BRAZZAVILLE (Reuters) - Republic of Congo’s former deputy intelligence chief was arrested on Monday following an intense gun battle that killed at least seven people in the capital Brazzaville, a senior police official and a witness said.
Gunfire rang out in the early hours as police and soldiers surrounded the home of Colonel Marcel Ntsourou, one of the most senior military officers blamed for a 2012 explosion at a heavy weapons depot in the city that killed hundreds.
A Reuters reporter said more than 100 security personnel were present during the gun battle and that seven bodies were seen lying on the site after the shooting stopped.
Shops and schools were closed and police cordoned off the area in the city center as a helicopter flew overhead.
Authorities obtained a search warrant after a vehicle carrying gunmen who shot at police on Sunday was traced to Ntsourou’s residence, Colonel Jules Monkala Tchoumou, security director for Congo’s national police force, told Reuters.
Ntsourou was suspected of being associated with the gunmen involved in the attack, he said, but declined to give any more details.
Attempts to contact Ntsourou and his wife by telephone to respond to the accusation were not immediately successful.
“During a raid on his house there was an exchange of gunfire between his guards and the police,” Tchoumou said.
Tchoumou did not confirm the deaths, saying it was too early to confirm, but said several people were wounded.
Earlier in the day, Ntsourou spoke to French radio RFI, saying his house had been surrounded by soldiers.
“The army is attacking my home.

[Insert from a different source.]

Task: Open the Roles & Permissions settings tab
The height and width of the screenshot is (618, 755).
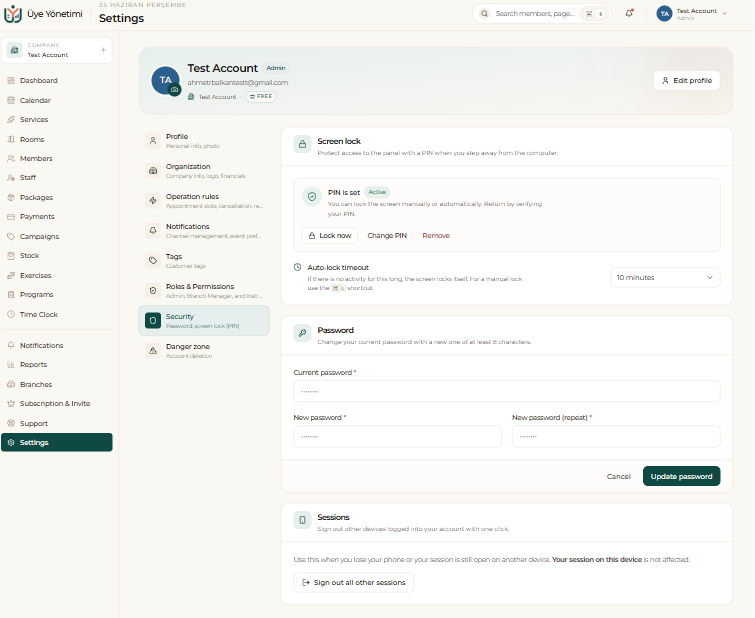Action: (x=204, y=290)
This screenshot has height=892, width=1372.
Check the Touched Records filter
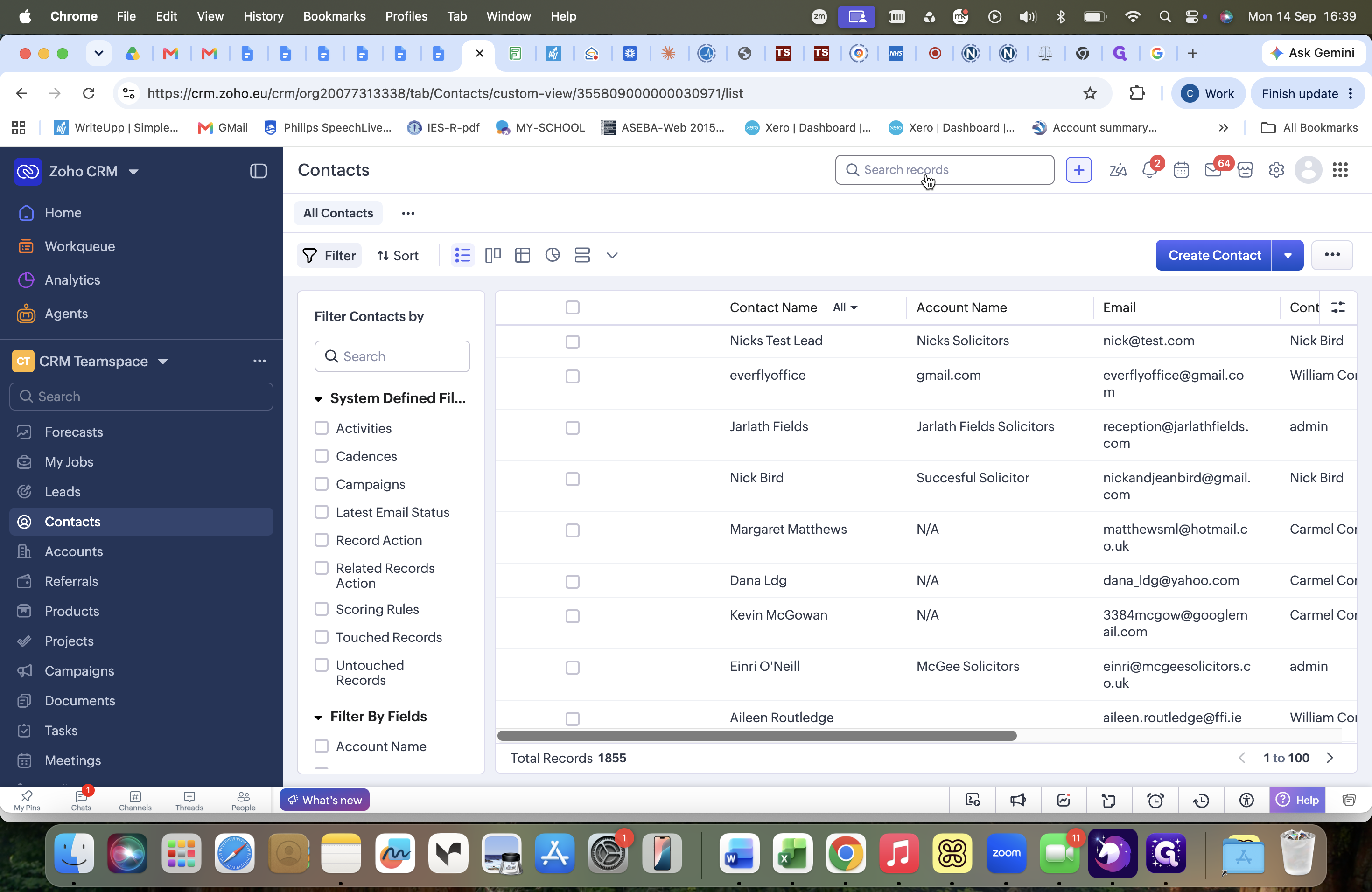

They’ve been concentrating troops around my home since last night ... We are resisting,” he said. Gunfire was audible in the background and Ntsourou said there were wounded and dead on his side.
The explosion at the Mpila arms depot in March 2012 killed more than 280 people, injured 2,500 and left 16,000 displaced.
President Denis Sassou Nguesso’s administration was criticized for leaving the vast stock of heavy weapons in a densely populated neighborhood in the country’s main city.
Ntsourou, once a close ally of the president, was among around 20 soldiers and Defense Ministry officials arrested in connection with the tragedy.
He was initially charged with breaching state security, but was convicted in September of involuntary responsibility for the fire, given a five-year suspended sentence and released.
A security source said the fact that he never served a sentence has angered some officials.
“The problem is that he was basically acquitted and people didn’t agree with that and were calling for him to be tried again,” he said.